The military said Chief Sitting Bull started the Ghost Dance Religion.  So men were sent to out to catch him.  They found him and they captured him.  When he was caught he shouted out.  One of his fellow Indians heard the shout.  That Indian fired a rifle at a former fellow Sioux Lieutenant Bull Head.  As the chief of police was falling to the ground he managed to fire a shot and hit Sitting Bull.  After the gunfire stopped six policemen, Sitting Bull, and eight of his men were killed. 
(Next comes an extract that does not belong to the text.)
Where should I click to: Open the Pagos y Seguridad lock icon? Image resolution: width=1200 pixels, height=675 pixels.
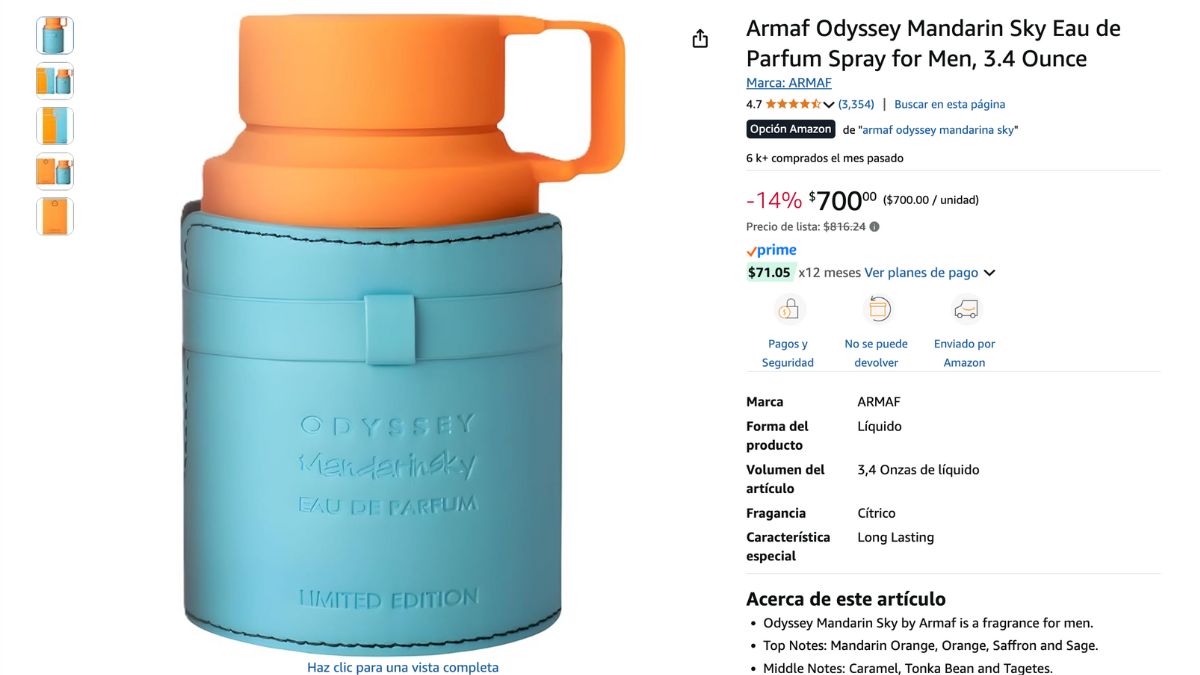coord(788,310)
   The death of Sitting Bull made Chief Big Foot want to get to Fort Bennett for safety and to procure rations.  Colonel E.V. Sumner found the Indians and he sent them to Camp Cheyenne where the soldiers would keep a very close eye on them. The Indians obeyed the order without protest until they came across their old camp.  Then they announced," We won't go any further."  Big Foot advised the colonel that they intended to return home and that they had done nothing to justify their removal.      

   During the night, alarmed by reports of additional troops coming from the east Big Foot's people fled toward refuge in the Badlands.  Another Calvary unit caught up with them on December 28. They were carrying a white flag. Big Foot approached Major Whitside to negotiate.  Whitside demanded   
surrender.  Big Foot, knowing his band was in no condition to fight  gave in. Whitside made them go to the edge of the Wounded Knee Creek. While they set up camp  Whitside surrounded the Indian camp.  On four sides of the camp were Hotchkiss guns.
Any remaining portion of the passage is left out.